Thought it was about time to try a full disaster recovery scenario, especially based on the bad luck I’ve had applying updates in the past. So, this is going to be a long post, mainly of a big cut/past of a screen shot.
Downloaded and booted the latest Rocky image and selected the Restore Cluster and followed the instructions. Here’s the details following the “Something went wrong” message:
Job for traefik.service failed because the control process exited with error code.
See “systemctl --user status traefik.service” and “journalctl --user -xeu traefik.service” for details
The No Entries is the response to the journalctl command.
I’m not sure how many of these are minor issues that can be ignored (I can see at least 1, maybe 2) or which are portents of failure down the road should I continue to use this system, which I’m not going to be other than to pull information should you need it.
***** Update *****
Just noticed that one of the failures was trying to add an instance of traefik2.
I’m guessing had that worked it would be then be like loki, 2 instances both running.
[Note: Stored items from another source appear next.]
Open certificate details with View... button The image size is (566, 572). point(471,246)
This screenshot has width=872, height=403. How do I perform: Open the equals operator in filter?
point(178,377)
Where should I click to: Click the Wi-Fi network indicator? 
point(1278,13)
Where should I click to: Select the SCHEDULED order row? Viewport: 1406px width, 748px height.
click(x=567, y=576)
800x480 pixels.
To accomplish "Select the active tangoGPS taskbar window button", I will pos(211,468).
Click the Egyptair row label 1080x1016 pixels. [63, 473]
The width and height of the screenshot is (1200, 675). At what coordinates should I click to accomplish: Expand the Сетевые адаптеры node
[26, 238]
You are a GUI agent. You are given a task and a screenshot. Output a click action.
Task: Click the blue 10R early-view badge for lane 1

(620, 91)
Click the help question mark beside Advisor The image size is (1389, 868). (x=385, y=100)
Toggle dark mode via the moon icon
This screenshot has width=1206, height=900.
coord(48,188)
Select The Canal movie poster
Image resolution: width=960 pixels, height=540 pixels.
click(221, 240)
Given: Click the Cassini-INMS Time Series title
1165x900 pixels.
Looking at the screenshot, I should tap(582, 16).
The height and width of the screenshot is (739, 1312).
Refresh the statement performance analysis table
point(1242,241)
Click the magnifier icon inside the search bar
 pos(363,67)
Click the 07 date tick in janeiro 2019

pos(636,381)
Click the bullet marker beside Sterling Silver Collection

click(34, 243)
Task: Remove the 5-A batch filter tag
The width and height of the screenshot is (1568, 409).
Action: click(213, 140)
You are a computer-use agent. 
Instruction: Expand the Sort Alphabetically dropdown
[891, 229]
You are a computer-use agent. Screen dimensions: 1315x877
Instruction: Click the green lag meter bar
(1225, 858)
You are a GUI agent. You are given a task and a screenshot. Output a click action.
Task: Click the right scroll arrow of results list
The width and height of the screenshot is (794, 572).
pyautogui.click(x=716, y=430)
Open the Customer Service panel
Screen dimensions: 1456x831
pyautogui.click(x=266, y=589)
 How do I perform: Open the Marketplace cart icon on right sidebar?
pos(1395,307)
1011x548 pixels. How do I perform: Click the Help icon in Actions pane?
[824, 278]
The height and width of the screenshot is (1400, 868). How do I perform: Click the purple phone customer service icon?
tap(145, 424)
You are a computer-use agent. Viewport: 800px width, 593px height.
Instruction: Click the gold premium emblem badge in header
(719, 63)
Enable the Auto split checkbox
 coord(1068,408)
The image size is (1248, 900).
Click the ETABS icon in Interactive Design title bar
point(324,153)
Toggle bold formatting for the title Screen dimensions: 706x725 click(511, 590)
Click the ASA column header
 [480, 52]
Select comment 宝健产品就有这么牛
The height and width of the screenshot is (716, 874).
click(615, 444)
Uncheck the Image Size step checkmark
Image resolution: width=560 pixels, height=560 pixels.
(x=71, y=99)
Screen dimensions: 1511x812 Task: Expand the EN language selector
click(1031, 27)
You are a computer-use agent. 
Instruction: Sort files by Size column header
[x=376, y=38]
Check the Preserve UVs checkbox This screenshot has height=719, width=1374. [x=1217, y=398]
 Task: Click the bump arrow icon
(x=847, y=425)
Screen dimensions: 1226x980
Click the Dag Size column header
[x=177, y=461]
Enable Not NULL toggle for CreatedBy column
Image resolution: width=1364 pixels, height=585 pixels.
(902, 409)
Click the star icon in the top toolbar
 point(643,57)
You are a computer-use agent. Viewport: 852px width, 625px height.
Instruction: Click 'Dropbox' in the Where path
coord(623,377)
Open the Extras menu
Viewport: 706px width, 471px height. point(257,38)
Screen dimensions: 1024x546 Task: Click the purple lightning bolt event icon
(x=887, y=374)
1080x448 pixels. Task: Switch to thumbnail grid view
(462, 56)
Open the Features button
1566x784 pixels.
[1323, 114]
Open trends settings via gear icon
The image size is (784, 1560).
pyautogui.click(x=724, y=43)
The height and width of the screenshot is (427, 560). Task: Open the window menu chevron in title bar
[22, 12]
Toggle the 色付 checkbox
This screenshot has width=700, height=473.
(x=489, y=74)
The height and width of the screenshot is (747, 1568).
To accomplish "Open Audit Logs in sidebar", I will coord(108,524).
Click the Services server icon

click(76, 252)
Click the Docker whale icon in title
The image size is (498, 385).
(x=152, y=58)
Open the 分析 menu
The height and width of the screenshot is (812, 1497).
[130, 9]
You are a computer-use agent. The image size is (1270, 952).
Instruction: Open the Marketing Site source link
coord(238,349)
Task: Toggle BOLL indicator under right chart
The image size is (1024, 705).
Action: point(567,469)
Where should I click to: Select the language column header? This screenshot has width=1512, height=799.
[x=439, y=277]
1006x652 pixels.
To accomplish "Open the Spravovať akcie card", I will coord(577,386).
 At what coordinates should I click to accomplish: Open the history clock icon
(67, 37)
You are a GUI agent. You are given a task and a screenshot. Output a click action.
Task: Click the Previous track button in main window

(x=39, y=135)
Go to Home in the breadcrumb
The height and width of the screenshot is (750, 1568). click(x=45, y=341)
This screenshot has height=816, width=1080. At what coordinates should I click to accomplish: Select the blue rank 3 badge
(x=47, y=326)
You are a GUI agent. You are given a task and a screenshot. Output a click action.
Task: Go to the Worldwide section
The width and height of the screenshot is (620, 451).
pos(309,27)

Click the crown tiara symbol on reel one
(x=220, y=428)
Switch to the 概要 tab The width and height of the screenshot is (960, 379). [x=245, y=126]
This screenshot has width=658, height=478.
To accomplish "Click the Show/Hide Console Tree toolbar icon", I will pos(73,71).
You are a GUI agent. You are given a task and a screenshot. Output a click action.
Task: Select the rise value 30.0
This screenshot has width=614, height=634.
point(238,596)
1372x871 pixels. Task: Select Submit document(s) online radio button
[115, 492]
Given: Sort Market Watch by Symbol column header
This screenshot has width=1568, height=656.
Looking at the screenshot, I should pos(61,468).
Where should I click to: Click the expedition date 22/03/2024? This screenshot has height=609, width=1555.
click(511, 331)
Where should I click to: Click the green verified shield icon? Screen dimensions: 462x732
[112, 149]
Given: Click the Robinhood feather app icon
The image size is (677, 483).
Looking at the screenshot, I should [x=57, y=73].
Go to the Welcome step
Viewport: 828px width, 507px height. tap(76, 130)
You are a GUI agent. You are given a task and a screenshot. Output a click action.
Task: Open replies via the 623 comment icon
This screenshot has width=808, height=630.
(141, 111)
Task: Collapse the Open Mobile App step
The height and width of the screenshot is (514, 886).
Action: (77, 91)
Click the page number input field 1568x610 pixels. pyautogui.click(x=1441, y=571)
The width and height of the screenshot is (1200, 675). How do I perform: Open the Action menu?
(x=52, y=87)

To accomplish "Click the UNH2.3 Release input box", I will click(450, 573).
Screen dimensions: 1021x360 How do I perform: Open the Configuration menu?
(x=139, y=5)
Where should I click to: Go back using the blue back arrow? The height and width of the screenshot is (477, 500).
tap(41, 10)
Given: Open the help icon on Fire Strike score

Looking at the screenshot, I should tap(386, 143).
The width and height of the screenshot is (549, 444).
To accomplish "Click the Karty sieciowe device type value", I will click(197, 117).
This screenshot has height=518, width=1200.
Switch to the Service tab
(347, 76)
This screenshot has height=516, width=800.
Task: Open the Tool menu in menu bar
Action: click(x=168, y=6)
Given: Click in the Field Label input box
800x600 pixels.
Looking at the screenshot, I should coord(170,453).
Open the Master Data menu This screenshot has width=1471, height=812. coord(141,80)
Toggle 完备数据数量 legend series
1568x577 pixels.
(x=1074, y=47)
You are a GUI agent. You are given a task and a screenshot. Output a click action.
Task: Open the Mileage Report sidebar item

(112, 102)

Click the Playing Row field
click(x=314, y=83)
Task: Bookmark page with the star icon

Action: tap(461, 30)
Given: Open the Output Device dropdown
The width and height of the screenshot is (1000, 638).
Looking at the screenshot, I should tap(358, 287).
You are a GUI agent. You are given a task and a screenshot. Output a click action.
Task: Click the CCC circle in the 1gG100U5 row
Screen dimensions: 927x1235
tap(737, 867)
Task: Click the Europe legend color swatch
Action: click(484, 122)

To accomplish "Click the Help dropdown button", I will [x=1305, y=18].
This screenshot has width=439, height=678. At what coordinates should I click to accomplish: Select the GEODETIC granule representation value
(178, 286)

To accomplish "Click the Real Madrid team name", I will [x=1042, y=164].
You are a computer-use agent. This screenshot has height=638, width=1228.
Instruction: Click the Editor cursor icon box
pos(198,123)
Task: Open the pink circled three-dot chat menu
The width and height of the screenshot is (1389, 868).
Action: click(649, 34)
Is that really what was supposed to happen.
Regarding the loki and traefik issues, i had similar results. The issue is that only one of each can be present on a particular node. I ended up removing the default instances from the command line via remove-module command.
Mail encountered some non-fatal errors (related to the certificate and binding to the account provider). These can be resolved later in the app’s Settings page.
The Webserver experienced a fatal restore error (IndexError). /cc @stephdl
Traefik also failed to restore. The service startup is failing because ports 80 and 443 are already in use by the core Traefik instance. I believe Traefik should be excluded from the restore process, as certificates and routes are managed by the cluster backup. Installing a second Traefik instance is unnecessary.
On the other hand, a second instance of Loki is allowed, as documented here.
Except both instances of loki are currently running. Shouldn’t loki and traefik be treated somewhat special in that the core version should be updated with the settings from the backup, instead of trying to restore the backup.
I don’t see a 3-dot menu to remove the inactive loki. *** Ignore, I found where this is now. ***
Traceback (most recent call last):
File “/home/webserver1/.config/actions/restore-module/06copyenv”, line 41, in
nginx_tcp_port = env_tcp_ports[2]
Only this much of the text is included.